Thursday 30 June 2005

new day


Thank you for all of your very kind words and for thinking about me. It truly means a great deal to me. I wish you all chocolate-coated love, delivered by nude firemen/showgirls (delete as appropriate or feel free to add your own).

I've been thinking about home a lot lately because of my grandpa, having just read another Kathy Reichs book, and preparing for our Canada Day festivities. Celebrating Canada Day is slightly tongue in cheek (we're not renowned for being overly patriotic), but it is important to me that Jack learns about his Canadian roots, even at this early age. Starting, of course, with an introduction to Canadian beer. I managed to get my hands on some beer via a company based in Norfolk. The only Canadian "beer" you can usually find here is Labatt Ice (ewwwwwwww) and Moosehead (slightly less ewwwwww but still not very imaginative). Although the selection was very limited, I got some Sleeman's honey brown ale, and two from Quebec: La Fin du Monde, and Maudite. It pains me to think how much this cost in Canadian dollars (I'll give you an idea: one bottle of Sleeman's was £0.99/$2.25 CDN), but it warms the cockles of my heart to see bilingual labelling and a little glass-embossed beaver on each bottle.

My friend Ruth and I were discussing Canadian food, and I always get stumped by this. Quebec has its tourtiere, pea soup, poutine, tarte au sucre, beaver tails (not real ones, stop giggling), and other such goodies, but do any other provinces have dishes they can call their own (the only thing that springs to mind are Nanaimo bars)? When we say "Canadian food" here, people think maple syrup and pancakes with bacon. Unfortunately, we are so saturated by American culture that we don't have a lot of our own, from a culinary perspective - Kraft Dinner excluded. I grew up eating burgers, hot dogs, and pizza, and going to American chain restaurants like Red Lobster. My childhood food experience was unique thanks to the Japanese side of my family including things like sushi and green tea in traditional holiday meals, but on the most part, we ate "American" food. Maybe that's what defines Canadian food - taking dishes from various cultures and incorporating them into our "traditional" meals. So many of us come from a variety of ethnic backgrounds, and being a new country in the relative scheme of things, maybe that's why we haven't established many traditional dishes that are uniquely Canadian.

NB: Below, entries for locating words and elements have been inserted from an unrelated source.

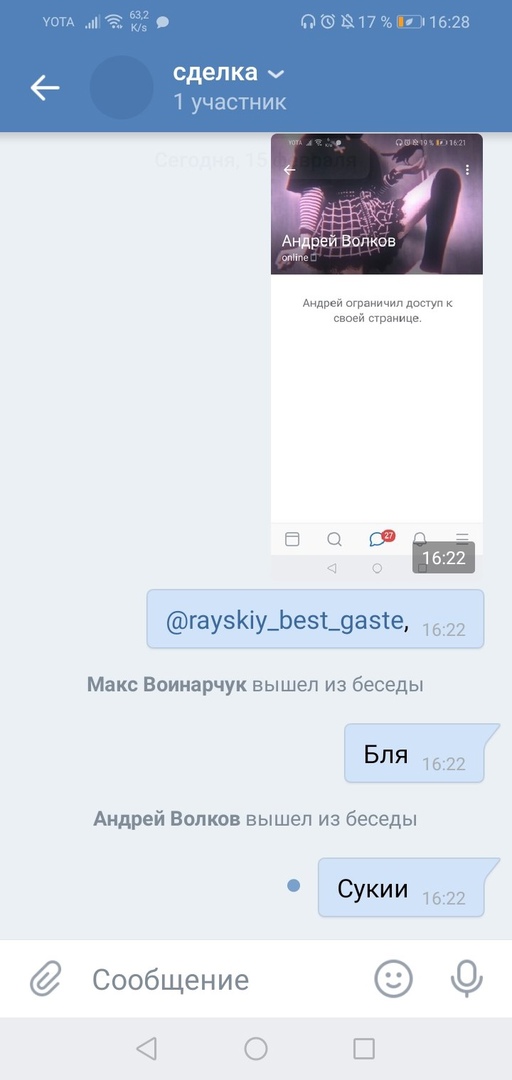
Task: Tap the back arrow in chat header
Action: (x=45, y=88)
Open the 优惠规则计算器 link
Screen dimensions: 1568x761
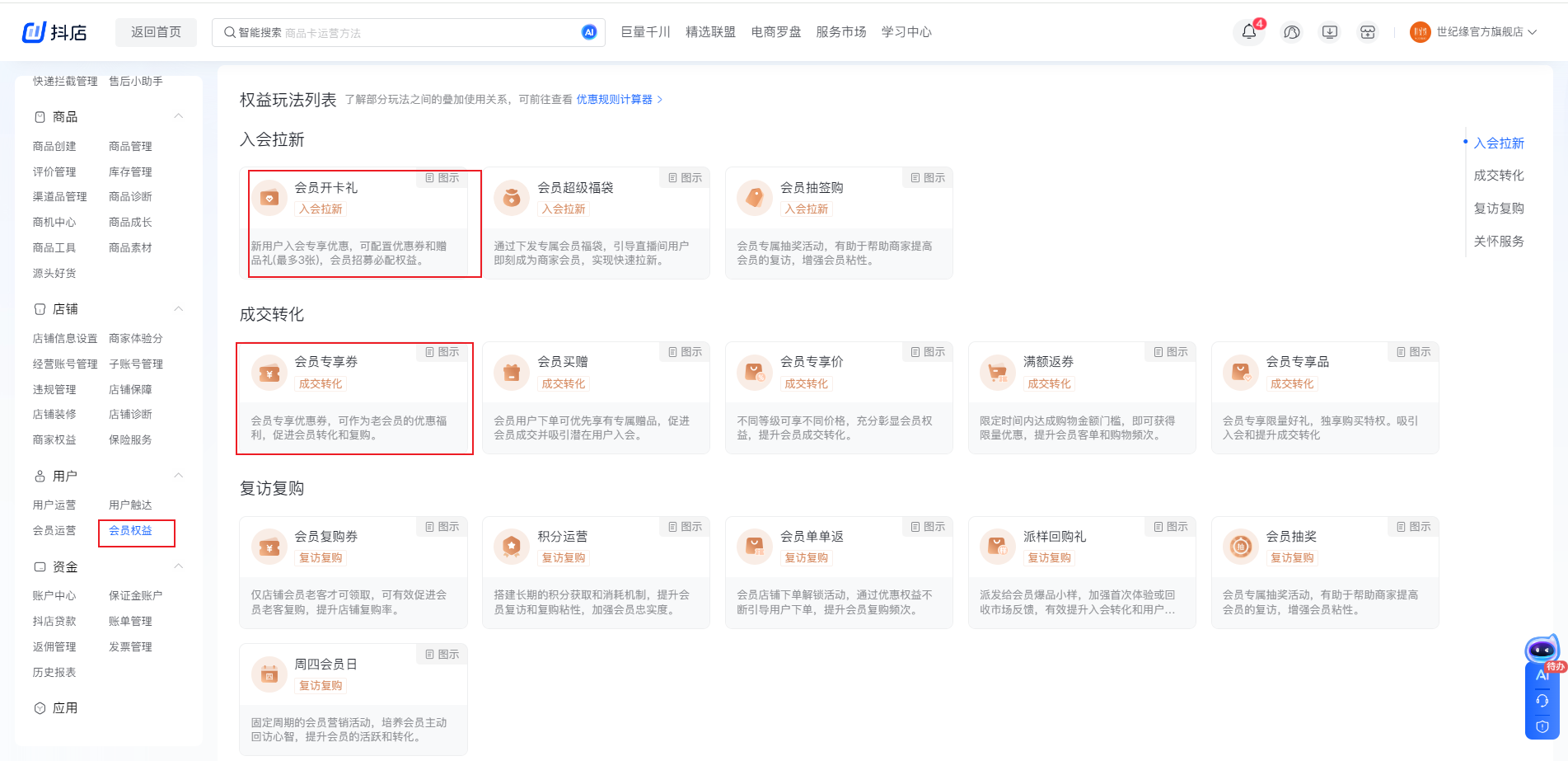(614, 100)
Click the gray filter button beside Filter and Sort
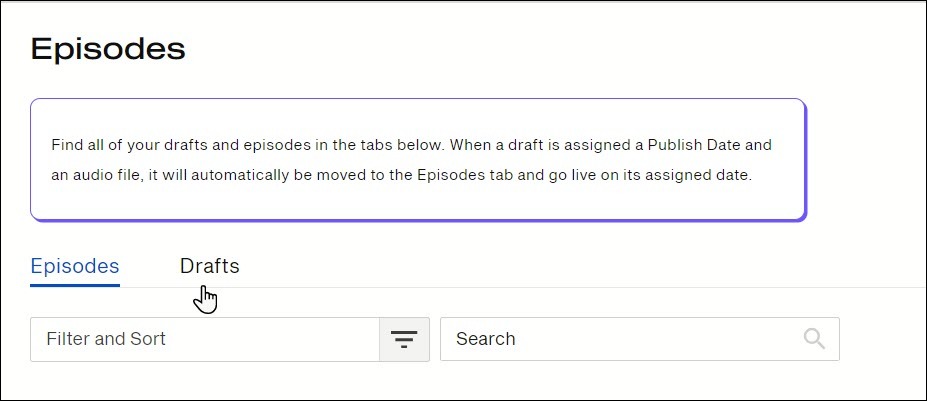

And so, for our barbecue, I shall present my English/Kiwi/Irish/Welsh/Italian friends with beer and maple syrup poured on something (haven't decided what yet) and we shall wave little flags around and say "eh?" all day long. Half of us will speak French (and those speaking English will have to do so at half the volume) and perhaps we will hold a referendum if things get dull (we can vote on whether or not London should be sawn off and relocated down the Thames). We can play road hockey out front, which is ideal as we live on a cul de sac. It'll be lots of very polite and orderly fun!*

*(Note to those coming over on Saturday: I'm joking about the events/activities listed here. Don't worry; we'll likely just burn something to a crisp, get a sunburn, drink too much, and I'll endure endless jokes about Celine Dion and beavers.)